Make a translational change of coordinates, namely, $$x = u + 1, \quad y = v + 2, \quad z = w - 3$$ so that the sphere $V$ is centered at the origin in the new coordinates. Then, $${\bf A}(u, v, w) = ((u + 1)(w - 3)^2, (u + 1)^2 (v + 2), (u + 1) (v + 2) (w - 3))$$ and so $$ \begin{align*} (\nabla \cdot {\bf A})(u, v, w) &= (w - 3)^2 + (u + 1)^2 + (u + 1)(v + 2) \\ &= u^2 + uv + w^2 + 4 u + v - 6 w + 12 . \end{align*} $$ If we integrate this expression over the sphere $V$, then by symmetry the $uv$, $u$, $v$, and $w$ terms do not contribute, and Gauss' Theorem gives $$\iint_S \nabla \cdot {\bf A} \,d{\bf S} = \iiint_V (u^2 + w^2 + 12) \,du\,dv\,dw.$$ Again by symmetry, the integrals of $u^2$ and $w^2$ over $V$ coincide, and our integral is equal to $$2 \iiint_V u^2 \,du\,dv\,dw + 12 \iiint_V \,du\,dv\,dw .$$ The first integral can be evaluated quickly using spherical coordinates, and, of course, the integral in the second term is just the volume of $V$.
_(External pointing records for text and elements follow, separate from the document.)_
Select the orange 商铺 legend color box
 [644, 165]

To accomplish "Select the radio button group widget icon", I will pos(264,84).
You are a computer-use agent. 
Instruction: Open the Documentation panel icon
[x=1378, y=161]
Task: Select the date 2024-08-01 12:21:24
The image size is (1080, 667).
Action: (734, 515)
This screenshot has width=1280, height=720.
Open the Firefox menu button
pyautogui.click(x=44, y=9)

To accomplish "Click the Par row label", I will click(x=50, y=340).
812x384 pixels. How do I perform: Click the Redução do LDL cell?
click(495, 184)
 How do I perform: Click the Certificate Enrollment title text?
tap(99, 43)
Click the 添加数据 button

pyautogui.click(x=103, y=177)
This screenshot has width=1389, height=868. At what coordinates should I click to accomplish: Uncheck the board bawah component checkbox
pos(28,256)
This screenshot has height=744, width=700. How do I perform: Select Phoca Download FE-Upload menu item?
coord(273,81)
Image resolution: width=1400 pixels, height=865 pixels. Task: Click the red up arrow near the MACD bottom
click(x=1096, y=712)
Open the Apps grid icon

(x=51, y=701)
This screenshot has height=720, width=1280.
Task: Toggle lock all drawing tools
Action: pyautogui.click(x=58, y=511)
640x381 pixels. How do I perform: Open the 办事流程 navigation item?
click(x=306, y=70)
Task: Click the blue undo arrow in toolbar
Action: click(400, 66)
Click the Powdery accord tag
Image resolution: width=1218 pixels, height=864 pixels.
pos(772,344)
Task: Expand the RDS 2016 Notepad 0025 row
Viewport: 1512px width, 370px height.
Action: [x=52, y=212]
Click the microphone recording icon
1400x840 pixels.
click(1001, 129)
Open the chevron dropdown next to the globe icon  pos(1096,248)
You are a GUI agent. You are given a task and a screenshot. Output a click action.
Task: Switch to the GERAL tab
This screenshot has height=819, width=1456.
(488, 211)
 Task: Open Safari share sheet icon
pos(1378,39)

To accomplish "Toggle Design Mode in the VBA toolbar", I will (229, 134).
Edit As user8268 points out in the comments, we can simplify the computation of the first integral in the last display equation by again appealing to symmetry: With the spherical coordinate change $r^2 = u^2 + v^2 + w^2$ in mind, we can rewrite the integral as $$\iiint_V u^2 \,du\,dv\,dw = \frac{1}{3} \iiint_V (u^2 + v^2 + w^2) \,du\,dv\,dw .$$